=== Raw data ===

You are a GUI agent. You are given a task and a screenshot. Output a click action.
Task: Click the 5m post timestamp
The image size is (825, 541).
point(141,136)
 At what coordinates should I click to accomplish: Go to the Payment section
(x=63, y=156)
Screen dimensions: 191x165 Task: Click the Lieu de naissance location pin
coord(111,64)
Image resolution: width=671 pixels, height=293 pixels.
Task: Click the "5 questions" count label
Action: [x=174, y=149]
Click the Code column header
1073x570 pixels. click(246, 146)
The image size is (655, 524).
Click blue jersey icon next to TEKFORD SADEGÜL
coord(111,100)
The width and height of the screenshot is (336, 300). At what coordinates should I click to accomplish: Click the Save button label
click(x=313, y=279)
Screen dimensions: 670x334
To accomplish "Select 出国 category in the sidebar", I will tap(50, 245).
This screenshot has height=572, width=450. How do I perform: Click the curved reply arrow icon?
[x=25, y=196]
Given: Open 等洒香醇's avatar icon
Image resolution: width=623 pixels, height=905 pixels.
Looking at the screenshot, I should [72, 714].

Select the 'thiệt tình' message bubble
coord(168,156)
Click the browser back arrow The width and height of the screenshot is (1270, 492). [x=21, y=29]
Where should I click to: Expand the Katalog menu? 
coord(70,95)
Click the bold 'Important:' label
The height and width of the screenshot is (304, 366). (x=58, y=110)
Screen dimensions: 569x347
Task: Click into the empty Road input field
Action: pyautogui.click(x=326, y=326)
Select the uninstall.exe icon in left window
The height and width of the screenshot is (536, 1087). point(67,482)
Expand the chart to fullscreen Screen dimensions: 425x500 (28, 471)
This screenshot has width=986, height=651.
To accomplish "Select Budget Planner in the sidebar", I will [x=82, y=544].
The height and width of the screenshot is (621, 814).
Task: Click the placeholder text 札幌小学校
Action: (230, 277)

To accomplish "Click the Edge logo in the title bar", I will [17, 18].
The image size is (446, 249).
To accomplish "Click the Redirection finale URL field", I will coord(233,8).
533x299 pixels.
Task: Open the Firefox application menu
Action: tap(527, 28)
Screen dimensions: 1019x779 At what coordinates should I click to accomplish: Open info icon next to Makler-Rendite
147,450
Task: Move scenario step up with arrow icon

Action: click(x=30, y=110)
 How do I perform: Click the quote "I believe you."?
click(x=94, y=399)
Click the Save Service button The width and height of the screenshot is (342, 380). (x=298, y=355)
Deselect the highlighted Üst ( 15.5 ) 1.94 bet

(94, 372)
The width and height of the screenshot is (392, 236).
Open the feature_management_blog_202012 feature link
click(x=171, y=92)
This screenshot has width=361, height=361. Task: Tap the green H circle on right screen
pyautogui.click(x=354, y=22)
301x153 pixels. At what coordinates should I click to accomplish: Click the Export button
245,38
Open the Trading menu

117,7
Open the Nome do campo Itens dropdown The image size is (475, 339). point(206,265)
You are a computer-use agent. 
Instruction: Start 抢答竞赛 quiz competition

===

Work order
None of the records may be omitted or altered when they are given again.

Expected answer
You are a GUI agent. You are given a task and a screenshot. Output a click action.
Task: Click the 5m post timestamp
The image size is (825, 541).
point(141,136)
 At what coordinates should I click to accomplish: Go to the Payment section
(x=63, y=156)
Screen dimensions: 191x165 Task: Click the Lieu de naissance location pin
coord(111,64)
Image resolution: width=671 pixels, height=293 pixels.
Task: Click the "5 questions" count label
Action: [x=174, y=149]
Click the Code column header
1073x570 pixels. click(246, 146)
The image size is (655, 524).
Click blue jersey icon next to TEKFORD SADEGÜL
coord(111,100)
The width and height of the screenshot is (336, 300). At what coordinates should I click to accomplish: Click the Save button label
click(x=313, y=279)
Screen dimensions: 670x334
To accomplish "Select 出国 category in the sidebar", I will tap(50, 245).
This screenshot has height=572, width=450. How do I perform: Click the curved reply arrow icon?
[x=25, y=196]
Given: Open 等洒香醇's avatar icon
Image resolution: width=623 pixels, height=905 pixels.
Looking at the screenshot, I should [72, 714].

Select the 'thiệt tình' message bubble
coord(168,156)
Click the browser back arrow The width and height of the screenshot is (1270, 492). [x=21, y=29]
Where should I click to: Expand the Katalog menu? 
coord(70,95)
Click the bold 'Important:' label
The height and width of the screenshot is (304, 366). (x=58, y=110)
Screen dimensions: 569x347
Task: Click into the empty Road input field
Action: pyautogui.click(x=326, y=326)
Select the uninstall.exe icon in left window
The height and width of the screenshot is (536, 1087). point(67,482)
Expand the chart to fullscreen Screen dimensions: 425x500 (28, 471)
This screenshot has width=986, height=651.
To accomplish "Select Budget Planner in the sidebar", I will [x=82, y=544].
The height and width of the screenshot is (621, 814).
Task: Click the placeholder text 札幌小学校
Action: (230, 277)

To accomplish "Click the Edge logo in the title bar", I will [17, 18].
The image size is (446, 249).
To accomplish "Click the Redirection finale URL field", I will coord(233,8).
533x299 pixels.
Task: Open the Firefox application menu
Action: tap(527, 28)
Screen dimensions: 1019x779 At what coordinates should I click to accomplish: Open info icon next to Makler-Rendite
147,450
Task: Move scenario step up with arrow icon

Action: click(x=30, y=110)
 How do I perform: Click the quote "I believe you."?
click(x=94, y=399)
Click the Save Service button The width and height of the screenshot is (342, 380). (x=298, y=355)
Deselect the highlighted Üst ( 15.5 ) 1.94 bet

(94, 372)
The width and height of the screenshot is (392, 236).
Open the feature_management_blog_202012 feature link
click(x=171, y=92)
This screenshot has width=361, height=361. Task: Tap the green H circle on right screen
pyautogui.click(x=354, y=22)
301x153 pixels. At what coordinates should I click to accomplish: Click the Export button
245,38
Open the Trading menu

117,7
Open the Nome do campo Itens dropdown The image size is (475, 339). point(206,265)
You are a computer-use agent. 
Instruction: Start 抢答竞赛 quiz competition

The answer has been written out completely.